··· RECORDED DATA ···

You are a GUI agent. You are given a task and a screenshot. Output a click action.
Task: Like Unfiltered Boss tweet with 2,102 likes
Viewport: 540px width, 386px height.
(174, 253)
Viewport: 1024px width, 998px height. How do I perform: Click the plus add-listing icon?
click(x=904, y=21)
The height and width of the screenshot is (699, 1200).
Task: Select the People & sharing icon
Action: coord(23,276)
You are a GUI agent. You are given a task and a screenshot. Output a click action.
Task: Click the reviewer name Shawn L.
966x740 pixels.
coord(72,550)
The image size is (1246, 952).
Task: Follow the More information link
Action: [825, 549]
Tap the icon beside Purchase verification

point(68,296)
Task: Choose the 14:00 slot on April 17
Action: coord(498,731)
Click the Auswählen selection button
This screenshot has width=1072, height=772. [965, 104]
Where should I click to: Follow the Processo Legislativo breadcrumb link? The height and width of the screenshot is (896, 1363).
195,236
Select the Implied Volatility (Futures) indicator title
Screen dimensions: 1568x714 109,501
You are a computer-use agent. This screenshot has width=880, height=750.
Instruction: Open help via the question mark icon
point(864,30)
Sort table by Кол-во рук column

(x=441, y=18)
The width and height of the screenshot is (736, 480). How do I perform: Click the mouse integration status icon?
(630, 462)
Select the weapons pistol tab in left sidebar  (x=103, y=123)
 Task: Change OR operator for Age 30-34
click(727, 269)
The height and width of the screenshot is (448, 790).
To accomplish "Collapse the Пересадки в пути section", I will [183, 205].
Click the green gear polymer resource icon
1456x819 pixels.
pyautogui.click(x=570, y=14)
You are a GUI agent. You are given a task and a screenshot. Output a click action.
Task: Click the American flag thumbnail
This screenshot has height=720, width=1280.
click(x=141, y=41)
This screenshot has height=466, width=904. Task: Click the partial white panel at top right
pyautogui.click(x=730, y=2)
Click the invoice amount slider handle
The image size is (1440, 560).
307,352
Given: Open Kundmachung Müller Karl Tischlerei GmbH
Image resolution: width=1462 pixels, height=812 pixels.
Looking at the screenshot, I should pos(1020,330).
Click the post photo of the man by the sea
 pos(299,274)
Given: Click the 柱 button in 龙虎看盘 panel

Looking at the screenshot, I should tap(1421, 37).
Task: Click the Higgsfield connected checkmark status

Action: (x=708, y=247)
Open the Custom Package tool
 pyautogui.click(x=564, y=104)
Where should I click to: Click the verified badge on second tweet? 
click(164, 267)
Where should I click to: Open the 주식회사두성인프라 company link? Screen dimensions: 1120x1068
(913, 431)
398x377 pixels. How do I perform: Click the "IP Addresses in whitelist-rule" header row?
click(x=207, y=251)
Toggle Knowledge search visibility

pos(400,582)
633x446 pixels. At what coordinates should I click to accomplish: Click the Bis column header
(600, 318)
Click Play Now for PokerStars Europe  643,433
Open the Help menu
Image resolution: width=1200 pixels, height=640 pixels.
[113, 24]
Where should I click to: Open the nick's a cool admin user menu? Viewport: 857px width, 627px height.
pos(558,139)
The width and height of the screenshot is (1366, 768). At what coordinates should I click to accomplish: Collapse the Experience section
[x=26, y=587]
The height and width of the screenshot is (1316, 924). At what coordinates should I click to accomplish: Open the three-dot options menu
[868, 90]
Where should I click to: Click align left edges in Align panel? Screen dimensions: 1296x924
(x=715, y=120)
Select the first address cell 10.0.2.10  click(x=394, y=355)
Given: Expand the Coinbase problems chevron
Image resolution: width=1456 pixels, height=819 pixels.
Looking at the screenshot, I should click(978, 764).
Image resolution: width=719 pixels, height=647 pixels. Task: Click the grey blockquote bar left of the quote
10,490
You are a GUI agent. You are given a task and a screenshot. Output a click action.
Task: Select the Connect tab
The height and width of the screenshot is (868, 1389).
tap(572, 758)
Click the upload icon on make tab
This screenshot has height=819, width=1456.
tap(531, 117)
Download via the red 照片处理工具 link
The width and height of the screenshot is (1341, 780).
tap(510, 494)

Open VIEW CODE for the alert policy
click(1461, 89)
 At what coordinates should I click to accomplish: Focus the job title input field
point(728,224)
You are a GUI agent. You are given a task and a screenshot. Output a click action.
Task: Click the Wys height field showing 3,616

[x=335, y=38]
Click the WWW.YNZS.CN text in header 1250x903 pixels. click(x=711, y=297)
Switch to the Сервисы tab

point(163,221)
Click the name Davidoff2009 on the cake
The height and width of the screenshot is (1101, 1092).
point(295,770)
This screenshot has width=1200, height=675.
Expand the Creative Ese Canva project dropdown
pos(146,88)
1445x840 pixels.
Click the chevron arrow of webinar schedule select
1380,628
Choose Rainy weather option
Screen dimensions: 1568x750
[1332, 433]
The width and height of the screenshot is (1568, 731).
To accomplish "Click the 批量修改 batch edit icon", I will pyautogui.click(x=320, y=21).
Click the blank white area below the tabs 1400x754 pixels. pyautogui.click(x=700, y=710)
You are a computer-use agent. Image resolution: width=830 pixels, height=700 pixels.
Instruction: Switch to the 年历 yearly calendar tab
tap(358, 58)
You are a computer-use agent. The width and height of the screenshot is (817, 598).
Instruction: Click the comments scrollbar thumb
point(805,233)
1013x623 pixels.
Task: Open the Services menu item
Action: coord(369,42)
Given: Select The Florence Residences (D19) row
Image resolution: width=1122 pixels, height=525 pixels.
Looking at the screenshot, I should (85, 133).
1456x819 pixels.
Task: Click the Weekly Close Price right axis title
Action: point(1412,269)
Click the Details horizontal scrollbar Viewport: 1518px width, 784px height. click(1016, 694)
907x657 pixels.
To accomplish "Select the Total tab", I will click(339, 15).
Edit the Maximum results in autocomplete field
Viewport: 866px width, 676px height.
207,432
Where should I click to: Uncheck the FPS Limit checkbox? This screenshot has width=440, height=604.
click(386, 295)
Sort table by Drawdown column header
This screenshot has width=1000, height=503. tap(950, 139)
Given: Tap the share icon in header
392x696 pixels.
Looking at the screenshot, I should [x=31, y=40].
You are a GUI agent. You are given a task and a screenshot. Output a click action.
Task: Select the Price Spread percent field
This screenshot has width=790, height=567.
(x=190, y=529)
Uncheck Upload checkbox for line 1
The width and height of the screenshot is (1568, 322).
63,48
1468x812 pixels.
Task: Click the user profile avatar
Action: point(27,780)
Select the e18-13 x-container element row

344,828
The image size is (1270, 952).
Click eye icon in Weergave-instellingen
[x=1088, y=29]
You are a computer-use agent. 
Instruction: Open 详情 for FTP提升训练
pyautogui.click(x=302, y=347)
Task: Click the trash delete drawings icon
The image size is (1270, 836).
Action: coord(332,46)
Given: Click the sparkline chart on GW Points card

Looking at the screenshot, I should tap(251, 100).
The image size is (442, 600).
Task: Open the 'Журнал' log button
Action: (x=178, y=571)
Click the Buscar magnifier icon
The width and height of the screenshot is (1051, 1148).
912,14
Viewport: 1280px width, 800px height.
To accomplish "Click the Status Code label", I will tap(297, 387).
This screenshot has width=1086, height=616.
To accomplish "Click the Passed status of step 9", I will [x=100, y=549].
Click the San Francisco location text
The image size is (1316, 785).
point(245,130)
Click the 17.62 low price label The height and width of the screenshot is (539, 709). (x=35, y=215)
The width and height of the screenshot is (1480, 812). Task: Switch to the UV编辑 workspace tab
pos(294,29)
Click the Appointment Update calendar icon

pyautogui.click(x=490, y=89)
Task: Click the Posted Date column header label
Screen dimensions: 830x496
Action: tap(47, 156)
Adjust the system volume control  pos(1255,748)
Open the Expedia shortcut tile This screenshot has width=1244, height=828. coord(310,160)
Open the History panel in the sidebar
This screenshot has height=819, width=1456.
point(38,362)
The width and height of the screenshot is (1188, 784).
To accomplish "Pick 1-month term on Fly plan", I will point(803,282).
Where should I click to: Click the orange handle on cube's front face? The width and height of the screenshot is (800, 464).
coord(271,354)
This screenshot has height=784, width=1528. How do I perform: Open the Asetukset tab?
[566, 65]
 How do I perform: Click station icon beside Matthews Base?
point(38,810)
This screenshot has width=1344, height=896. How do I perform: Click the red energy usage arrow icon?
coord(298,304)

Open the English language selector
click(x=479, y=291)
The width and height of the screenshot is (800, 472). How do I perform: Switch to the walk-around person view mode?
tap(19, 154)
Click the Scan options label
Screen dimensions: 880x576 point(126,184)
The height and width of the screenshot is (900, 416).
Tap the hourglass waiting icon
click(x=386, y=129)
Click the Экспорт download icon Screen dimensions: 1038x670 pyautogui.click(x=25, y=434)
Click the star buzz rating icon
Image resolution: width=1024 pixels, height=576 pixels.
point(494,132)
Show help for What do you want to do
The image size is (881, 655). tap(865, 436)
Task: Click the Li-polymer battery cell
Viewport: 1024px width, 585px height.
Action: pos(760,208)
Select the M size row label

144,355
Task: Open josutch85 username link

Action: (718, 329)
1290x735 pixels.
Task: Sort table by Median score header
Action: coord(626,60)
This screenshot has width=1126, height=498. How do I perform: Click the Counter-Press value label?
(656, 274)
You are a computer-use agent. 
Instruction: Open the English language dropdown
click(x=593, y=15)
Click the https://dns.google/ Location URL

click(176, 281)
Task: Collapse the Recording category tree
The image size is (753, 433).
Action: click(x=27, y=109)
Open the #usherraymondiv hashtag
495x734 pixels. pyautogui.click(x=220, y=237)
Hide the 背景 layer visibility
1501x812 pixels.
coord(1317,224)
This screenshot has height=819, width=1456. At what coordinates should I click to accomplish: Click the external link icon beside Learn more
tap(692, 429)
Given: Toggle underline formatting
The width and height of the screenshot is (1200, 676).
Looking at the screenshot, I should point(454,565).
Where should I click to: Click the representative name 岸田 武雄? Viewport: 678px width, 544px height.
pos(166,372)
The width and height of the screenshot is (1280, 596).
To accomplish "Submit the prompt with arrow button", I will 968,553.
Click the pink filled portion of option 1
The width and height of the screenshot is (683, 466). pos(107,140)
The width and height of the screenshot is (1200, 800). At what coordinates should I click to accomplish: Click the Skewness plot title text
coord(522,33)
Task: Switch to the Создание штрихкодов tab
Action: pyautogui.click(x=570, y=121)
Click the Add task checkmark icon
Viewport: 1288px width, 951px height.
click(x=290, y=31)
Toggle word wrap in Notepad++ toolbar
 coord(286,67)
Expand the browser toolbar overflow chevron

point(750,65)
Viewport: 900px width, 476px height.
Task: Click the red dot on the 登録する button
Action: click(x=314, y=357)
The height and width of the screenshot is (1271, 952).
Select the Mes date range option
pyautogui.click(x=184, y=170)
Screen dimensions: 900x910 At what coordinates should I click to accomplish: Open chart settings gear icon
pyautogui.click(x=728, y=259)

···

**DESCRIPTION OF THE TASK**
Arrange the part that opens with the line containing "The width and height of the screenshot is (1568, 731)." and closes with the line containing "tap(358, 58)" as a Markdown table with the columns Row and Line, leaving out blank lines.

**EXERCISE ANSWER**
| Row | Line |
|---|---|
| 1 | The width and height of the screenshot is (1568, 731). |
| 2 | To accomplish "Click the 批量修改 batch edit icon", I will pyautogui.click(x=320, y=21). |
| 3 | Click the blank white area below the tabs 1400x754 pixels. pyautogui.click(x=700, y=710) |
| 4 | You are a computer-use agent. Image resolution: width=830 pixels, height=700 pixels. |
| 5 | Instruction: Switch to the 年历 yearly calendar tab |
| 6 | tap(358, 58) |